- _SELECTED TEXT_
▼

First up: Prices are declining because ICO projects are being panicked into selling all of their ETH reserves.

Let’s explore this one in more detail.


ICO projects raised funds in Ether. Those who conducted their ICOs early in the run saw the value of their treasuries climb throughout the bull market. ICOs still need to pay the bills in fiat, so at some point they need to sell large portions of their ETH reserves.

But crypto’s market volatility put ICO projects in a difficult spot: Should we sell our ETH on completion of our ICO? Or should we hold onto some of our treasuries in order to sell at the highest possible price?

Twitter is full of anecdotal evidence that this is true for some projects, such as this from Ran NeuNer, a crypto fund manager:

“Spent the morning with an ICO (not to be named) they raised $30m usd with a solid roadmap, they raised when ETH was $1200. They panicked and sold their remaining ETH last night – they have $4m left.”

However, closer inspection of the evidence suggests that this isn’t the case at all. Larry Cermack, Head Analyst at @TheBlock_, explains why:

"Despite the decline in ETH price, the selloff hasn’t been as drastic as many analysts anticipated. In the past two months, treasuries of projects that held ICOs liquidated (or moved) 172,00 ETH, or ~4.6% of total holdings...Out of the 57 companies I tracked, 50% didn't move any can assume that most projects have significant enough cash reserves that they haven't had to sell cryptocurrency reserves yet"

So, it’s unlikely that this is creating the current downwards move. However, some thinkers believe that ICO projects will eventually capitulate – selling their ETH reserves – and that this will create downward pressure on price in the future. Meltem Demirors, of @coinshares, MIT and Oxford University, explores why:

"(In view of the state of the current crypto market) what’s an issuer likely to do? Sell the assets they can and hoard cash like it’s going out of style.
What’s an investor likely to do? Sell the assets they can, take the hit, and free up mental and emotional energy to focus on generating a return for their investors.
Add these two up, and we get capitulation — the action of surrendering or ceasing to resist an opponent or demand."

So, this could happen yet. But it probably hasn’t so far.

The second narrative we’ll examine, and a more likely candidate, is the recent Bitcoin Cash hard fork.

Bitcoin Cash is the result of a scaling dispute within the Bitcoin community that led to a hard fork of the main Bitcoin blockchain in August 2017. The most notable change that BCH implemented was an increase in the block size limit, aimed towards improving transaction capacity that proponents said more closely aligned Bitcoin with its original vision.

Just over one year later, the Bitcoin Cash community is now splitting into two camps again. First there’s Bitcoin Cash ABC, which is the original Bitcoin Cash client that split away from Bitcoin. BCH ABC main proponents include’s Roger Ver and Bitmain’s Jihan Wu.

▲

- _RECORDED DATA_
▼

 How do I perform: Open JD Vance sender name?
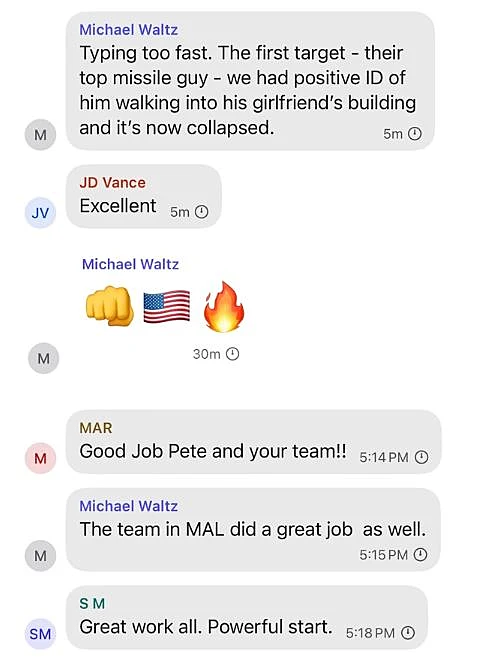(x=112, y=183)
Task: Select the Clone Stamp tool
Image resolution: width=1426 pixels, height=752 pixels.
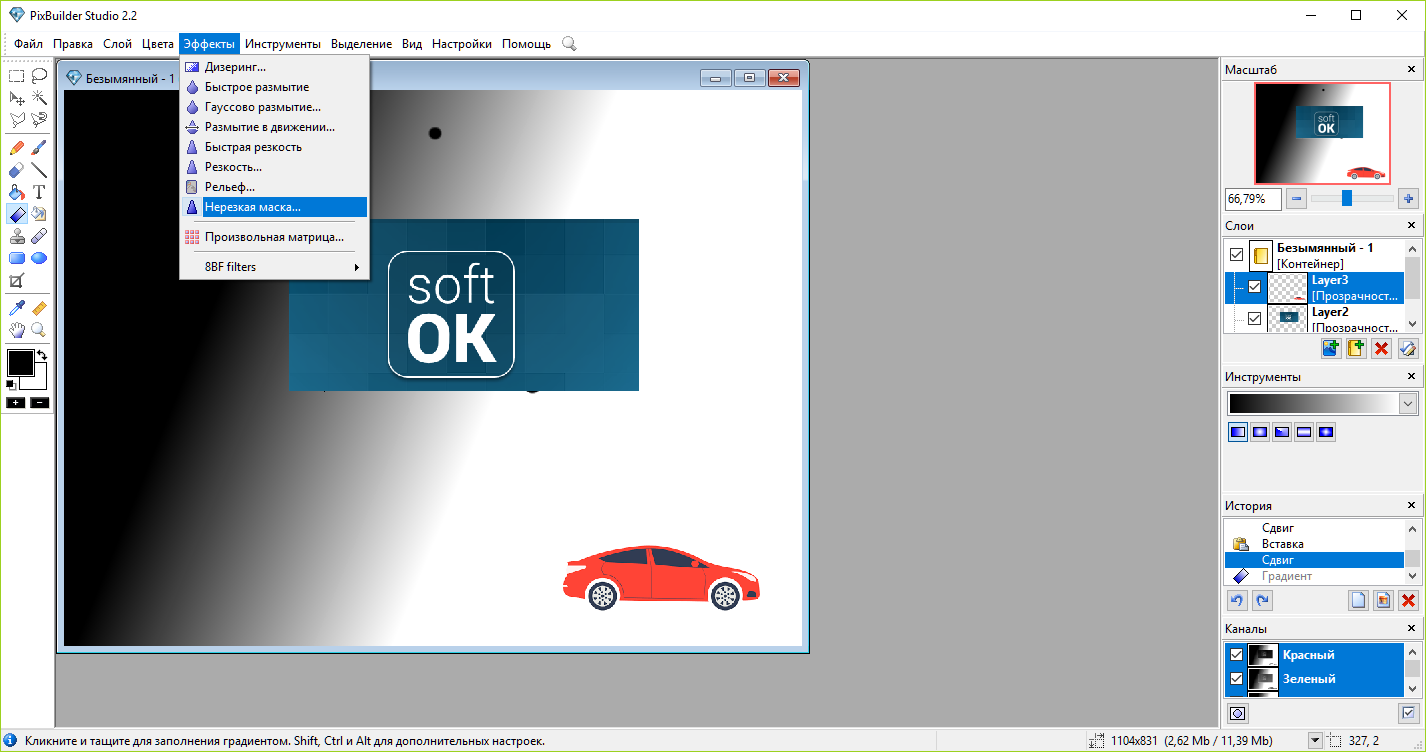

▲

- _PROBLEMS TO WORK ON_
1. Do these statements agree with the passage on falling crypto prices? (a) The hard fork that produced Bitcoin Cash took place in August 2017. (b) The ICO selloff has been more drastic than many analysts expected. (c) The most notable change in Bitcoin Cash was a larger block size limit. Answer yes or no for each, and quote the words from the passage that decide it.
2. Reproduce the part of the passage on falling crypto prices that opens with the words containing "So, this could" and closes with "Bitmain’s Jihan Wu.".

- _THE ANSWERS_
1.
(a) Yes: "led to a hard fork of the main Bitcoin blockchain in August 2017"
(b) No: "the selloff hasn’t been as drastic as many analysts anticipated"
(c) Yes: "The most notable change that BCH implemented was an increase in the block size limit"

2.
So, this could happen yet. But it probably hasn’t so far.

The second narrative we’ll examine, and a more likely candidate, is the recent Bitcoin Cash hard fork.

Bitcoin Cash is the result of a scaling dispute within the Bitcoin community that led to a hard fork of the main Bitcoin blockchain in August 2017. The most notable change that BCH implemented was an increase in the block size limit, aimed towards improving transaction capacity that proponents said more closely aligned Bitcoin with its original vision.

Just over one year later, the Bitcoin Cash community is now splitting into two camps again. First there’s Bitcoin Cash ABC, which is the original Bitcoin Cash client that split away from Bitcoin. BCH ABC main proponents include’s Roger Ver and Bitmain’s Jihan Wu.